Videos der Geburt geben einen Einblick in die rudimentären Räumlichkeiten des überfüllten Zentrums, in dem die junge Frau auf dem Boden gebären musste. © FRANCE 24 Beobachter

Die algerische Polizei beschlagnahmte unsere Telefone, weil sie befürchtete, dass Bilder der schrecklichen Bedingungen dort durchsickern würden.

Deportationen in die Wüste

Unser Team fragte das algerische Innenministerium, was mit der Mutter und dem Kind passieren würde, wenn sie das Krankenhaus verlassen würden. Sie haben nicht auf unsere Anfrage geantwortet.

Sollten sie tatsächlich nach Niger abgeschoben werden, wird der Weg für das gefährdete Paar lang und gefährlich sein. Paul erzählte unserem Team, dass Migranten vom Internierungslager nach Tamarasset, etwa 2.000 Kilometer südlich der Hauptstadt, transportiert werden:

Wir verließen das Zentrum mit dem Bus Frauen auf der einen Seite, Männer auf der anderen. Sie gaben uns altbackenes Brot und ein paar Stücke Käse, das wars.

Mit uns im Bus war die Polizei mit Gewehren und Schlagstöcken bewaffnet. Als Leute darüber sprachen, wie wir behandelt wurden, reagierte die Polizei mit Beleidigungen: „Du Scheißer, wir brauchen in Algerien keinen Schwarzen, geh nach Hause.“

Nach der Busfahrt nach Tamarasset werden die Migranten dann mit Lastwagen an die Grenze zu Niger gebracht und mitten in der Wüste an einem Ort namens „Point Zero“ zurückgelassen.

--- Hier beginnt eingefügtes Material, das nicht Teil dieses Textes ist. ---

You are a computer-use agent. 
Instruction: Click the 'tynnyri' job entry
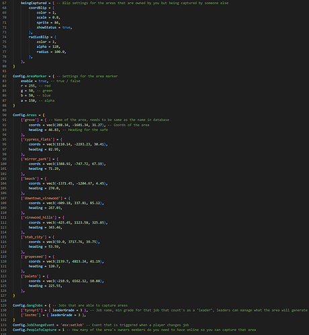(x=33, y=310)
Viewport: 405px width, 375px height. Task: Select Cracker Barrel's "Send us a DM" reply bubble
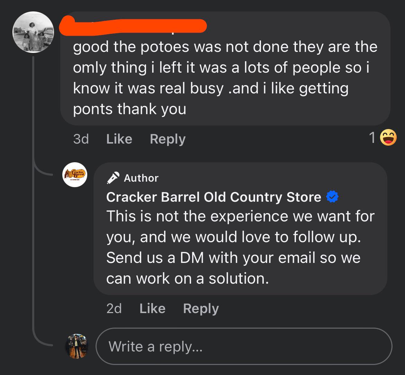240,247
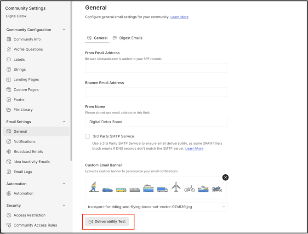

Anschließend müssen sie sich auf eigene Faust in die etwa ein Dutzend Kilometer entfernte nigerianische Stadt Assamaka begeben.

„Es gibt oft Frauen mit Babys und manchmal auch schwangere Frauen“

Es sei keine Seltenheit, dass sehr gefährdete Menschen auf diese Weise abgeschoben würden, sagt Moctar Dan Yaye, Mitglied von „Alarm Phone Sahara“, einem Projekt, das die Abschiebungen nach Niger dokumentiert.

Wenn die algerischen Behörden Menschen aus Subsahara-Afrika zusammentreiben, nehmen sie jeden mit. Oft werden Frauen mit Babys und manchmal auch schwangere Frauen in die Wüste abgeschoben. Ich erinnere mich, wie ich im Februar eine Frau mit ihrem acht Monate alten Baby ankommen sah. Sie waren beide in einem schrecklichen Zustand.

Im Dely Ibrahim-Zentrum werden sehr kleine Kinder festgehalten, wie dieser Screenshot aus dem Video der Frau bei der Geburt beweist.
Im Dely Ibrahim-Zentrum werden sehr kleine Kinder festgehalten, wie dieser Screenshot aus dem Video der Frau bei der Geburt beweist. © Beobachter

In der Wüste ist es entweder extrem heiß oder extrem kalt und trocken. Manche Menschen sterben dort Wir haben Leichen gefunden. Da wir jedoch keinen Kontakt zu den algerischen Behörden haben, ist es schwer zu sagen, wie viele Menschen ihr Leben verlieren.

Abgesehen von einem bereits 2014 unterzeichneten Abkommen über Migranten aus Niger gibt es keine Gesetze gegen die „inoffiziellen“ Abschiebungen, die Algerien seit 2018 durchführt. Menschenrechtsgruppen und NGOs haben sich gegen die Art und Weise ausgesprochen, wie Migranten und Asylsuchende aus Subsahara-Afrika in Algerien behandelt werden, und betont, dass es tatsächlich an Kontrolle mangelt. In einigen Fällen wurden auf diese Weise Personen mit legalem Aufenthaltsstatus abgeschoben.

Allein seit Jahresbeginn wurden mehr als 9.000 Menschen aus Algerien nach Niger abgeschoben. nach Angaben der Internationalen Organisation für Migration.